-- 文書本文 --
ちなみに私、Welqについてはちょこっと関わりがありまして…。と言っても、某社経由でWelq掲載用の原稿執筆を依頼され、1本だけ納品したわけです。それは、クラウドソーシングではありません。編プロ的な立場でライターのディレクション・管理を行い、企業へと制作物を納品する会社です。まぁ、私が経営しているナレッジ・リンクスと競合とも言えるのですが、

「スポーツを軸とした健康管理に関する専門コラムを執筆してほしい」

という依頼で引き受けました。単価は低かったのですが、交渉してとりあえず許容できる範囲まで引き上げ。新規メディアということで私も“お試し”みたいな感覚があったのを覚えています。

-- 課題一覧 --
1) Welqの原稿執筆に関する本文において、筆者が単価の低い依頼を引き受けたのはなぜですか。本文に書かれている事情を一〜三文で説明してください。
2) Welqの原稿執筆に関する本文の続きを、最後の文の後から書き進めてください。
記録は、本文とは切り離された別個の資料です。

-- 提供資料 --
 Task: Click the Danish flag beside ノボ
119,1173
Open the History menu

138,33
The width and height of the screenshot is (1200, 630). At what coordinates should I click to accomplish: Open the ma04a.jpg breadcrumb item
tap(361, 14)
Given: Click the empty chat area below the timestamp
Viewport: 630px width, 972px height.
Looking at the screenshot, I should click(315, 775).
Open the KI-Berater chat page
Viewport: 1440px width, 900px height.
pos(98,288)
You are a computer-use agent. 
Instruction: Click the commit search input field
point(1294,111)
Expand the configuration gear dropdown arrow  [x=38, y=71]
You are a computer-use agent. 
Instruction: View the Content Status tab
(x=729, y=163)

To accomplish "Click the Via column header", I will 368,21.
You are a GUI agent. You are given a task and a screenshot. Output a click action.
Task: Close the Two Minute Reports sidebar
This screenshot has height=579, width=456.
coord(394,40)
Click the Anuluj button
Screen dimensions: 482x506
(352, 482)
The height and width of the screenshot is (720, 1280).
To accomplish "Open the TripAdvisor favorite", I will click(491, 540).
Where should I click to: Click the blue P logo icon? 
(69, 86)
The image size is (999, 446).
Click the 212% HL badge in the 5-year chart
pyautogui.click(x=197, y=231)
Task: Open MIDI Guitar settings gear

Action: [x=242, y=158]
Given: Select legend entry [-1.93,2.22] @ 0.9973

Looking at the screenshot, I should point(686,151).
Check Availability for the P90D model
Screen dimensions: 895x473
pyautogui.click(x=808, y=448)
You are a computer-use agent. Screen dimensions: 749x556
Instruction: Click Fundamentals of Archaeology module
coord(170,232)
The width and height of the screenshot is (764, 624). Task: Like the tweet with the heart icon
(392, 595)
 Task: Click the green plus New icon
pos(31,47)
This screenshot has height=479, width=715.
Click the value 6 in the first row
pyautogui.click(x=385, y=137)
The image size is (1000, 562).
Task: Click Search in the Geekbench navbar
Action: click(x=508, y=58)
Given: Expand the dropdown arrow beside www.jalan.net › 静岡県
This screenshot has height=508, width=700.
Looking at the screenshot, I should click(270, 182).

-- 想定される回答 --
1) 単価は低かったものの、筆者が交渉して、とりあえず許容できる範囲まで引き上げたためです。また、新規メディアということで、筆者自身にも「お試し」のような感覚がありました。

2)
結果、自分自身の経験・知見をベースとしたコラム原稿を納品したのですが、Welqには残念(?)ながら掲載されずに終わっています。そしてこのコラムについて制作費の支払いが滞り、これは結果的に「1本文の原稿で深追いするのは無駄」と判断。2〜3回の督促メールを送ったところで捨て置いています。ちなみに相手方は現在も普通に営業していて、名前を聞けば多くの方は分かる程度の規模を持つ企業です。

ということで、クラウドソーシングは恐らく制作数が膨大なのでスポットを浴びてしまっているのですが、それ以外にもいろんな闇があるわけです。私の件にして思えば、

「まぁ、あの企業が発注窓口をやってた案件だもんな」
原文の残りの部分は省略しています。